Washington assassinated the president of Viet Nam, then forced the
people in South Viet Nam to gravitate toward the communists to save
their lives, then afterward claimed the reason the war was lost was
because so many people failed to resist, sympathized with, or joined,
the enemy.

In an amazing inversion of logic, the personal safety of the communist
leadership was assured in the North, while the personal safety of the
South Vietnamese was not guaranteed.

Ho Had No Incentive to Settle

The easiest way to evaluate the military tactics we employed is to ask
the question, was there any way the North Vietnamese communists were
threatened with a military catastrophe from which they could not have
easily extracted themselves? The answer is, fighting on their own
timetable of convenience on somebody else's land—with no potential
danger to their own staging areas, homeland, or leadership—if they lost
a skirmish or momentarily withdrew, never.

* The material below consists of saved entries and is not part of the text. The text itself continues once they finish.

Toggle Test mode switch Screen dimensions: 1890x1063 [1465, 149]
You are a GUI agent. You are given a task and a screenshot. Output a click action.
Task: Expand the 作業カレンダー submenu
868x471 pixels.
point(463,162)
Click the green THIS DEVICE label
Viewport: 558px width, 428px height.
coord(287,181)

Was there any reason for Ho Chi Minh et al to negotiate a peace or a
treaty? Absolutely not. There was little or nothing they wanted that
they didn't already have. The communists were already assured of the
best benefits any negotiation could possibly offer them. If they wanted
a rest, they could discontinue attacks for such time as was convenient
or enjoyable, for whatever time they wanted. In fact, if they did not
engage American or South Vietnamese troops, they need not withdraw, but
could move about to position themselves to advantage at rest. At any
arbitrary time they could resume military engagement while in the
intervening period Americans and South Vietnamese would be required to
endure constant pressure of staying on full alert in an immobilized
South Viet Nam waiting for the next arbitrary decision in the North or
elsewhere. What motivation was there for the Northern leaders to
negotiate concessions when they had what was for them the best of all
worlds? The North would be fools to negotiate away a superior position
such as that. Eventually, they took the country.

The pseudo-intellectual fops at Kennedy's, and later Johnson's,
Harvard-on-the-Potomac-River debating society, otherwise known as
Washington, never considered anything from that realistic frame of
reference and continued to argue for eventual negotiations. That's
making the charitable assumption the ultimate destructive consequences
(for America) were not the real ultimate intent.

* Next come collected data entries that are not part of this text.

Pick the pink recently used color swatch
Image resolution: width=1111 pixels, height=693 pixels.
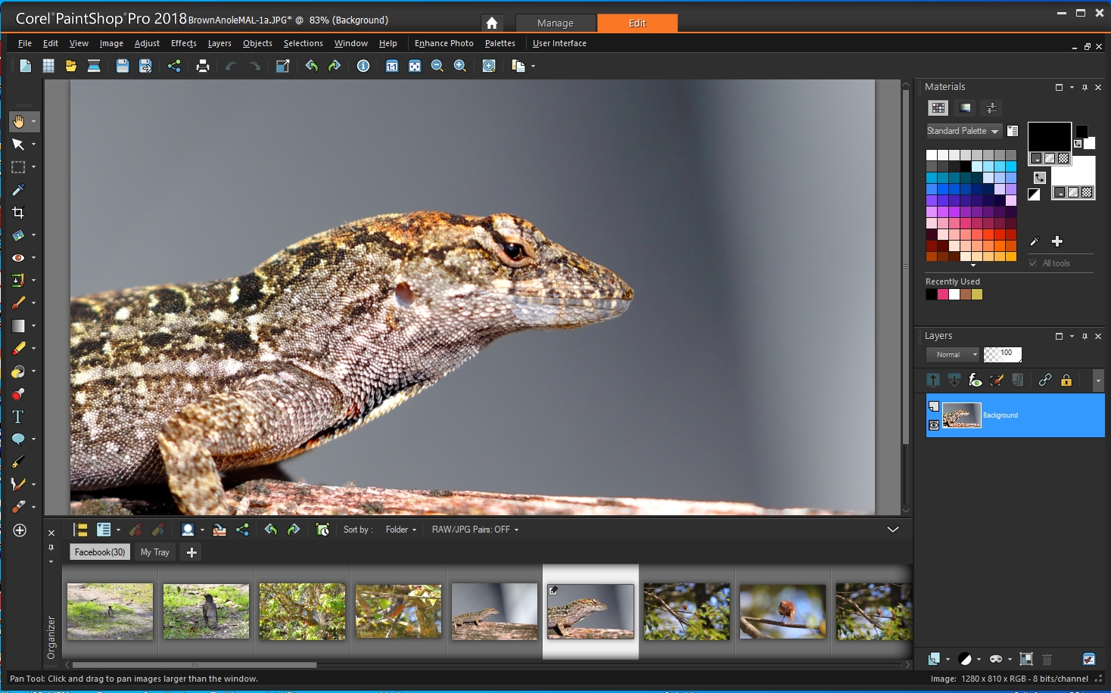pyautogui.click(x=943, y=295)
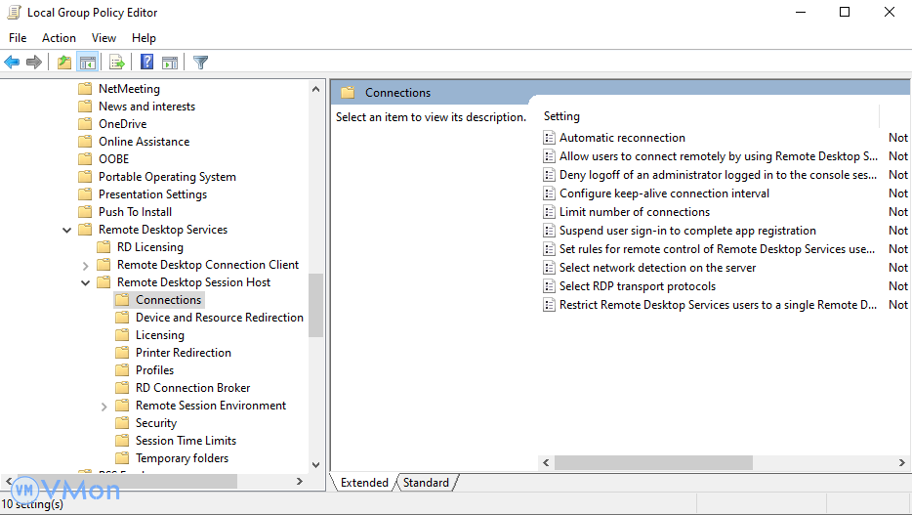The width and height of the screenshot is (912, 515).
Task: Switch to the Standard tab
Action: [426, 483]
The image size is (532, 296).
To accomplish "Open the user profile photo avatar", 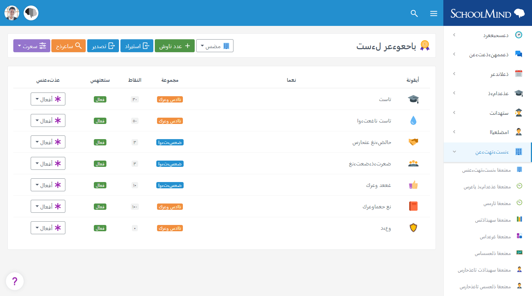I will pos(12,13).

America violated every known military and political principle in
conducting the Viet Nam operation. There were a few attempts to drop
small clandestine South Vietnamese army units into the north. The tactic
should probably have been devastating. The idea had the support and
planning of an advising general who was a North Vietnamese agent. He
would then have North Vietnamese units waiting at the drop zone two
weeks ahead of time to kill or capture the units. Nobody caught on that
this was happening?

William Colby makes the point that McNamara made the mistake of
escalating the war by increment [5]. No man of military background and
talent would do that for two reasons. To do so sacrifices enemy surprise
and vulnerability. All great generals throughout history understood the
importance of surprise and shock. Caesar built bridges across the Rhine,
went across with his legions, then returned all in the same day to daze
Ariovistus. Patton would break through a front, then come from behind
the enemy's own lines to hit him in the rear. Rommel trained his troops
superbly to hit from the side least expected because it was thought to
be impossible.

Contrary to this principle, the increased troop deployments and other
activity took place in a fashion such that the enemy could adapt ahead
of time. The critical necessary military elements of surprise and shock
were lost.

Could the war have been won militarily? Absolutely and probably in a
short time.

Kennedy, Johnson, and the Fops

It would have required a radical change in civilian leadership. Neither
Kennedy nor Johnson had military experience or that peculiar development
and discipline of the mind which is a requirement for military
operations. Neither one of them had the depth required to make military
level decisions or policy. Johnson was acceptable for anyone wanting a
domestic left-wing social agenda, but was otherwise incompetent. Neither
Kennedy nor Johnson were equipped to handle situations requiring depth
or insight, and neither had the requirements to be president.

Their advisors were hollow academic showpieces who, if not subversives,
lacked intellectual and background qualifications for their positions.
Lansdale and Colby were the two people who had the most, perhaps
anything, going for them.

To win the war the first thing that had to be understood was that it
would be necessary to offend somebody. At this point we can bring in the
dramatic arts department to protest the possibility of plunging the
entire world into a nuclear holocaust. The smallest risk is argued as
being unacceptable if it risks incinerating the world. Then, is there
ever a line to be drawn? Where is a line to be drawn?

Did this mean that every time the communists didn't get their way they
had but to scowl and we would give them what they wanted—out of
conjecture that they would have a tantrum and destroy the earth?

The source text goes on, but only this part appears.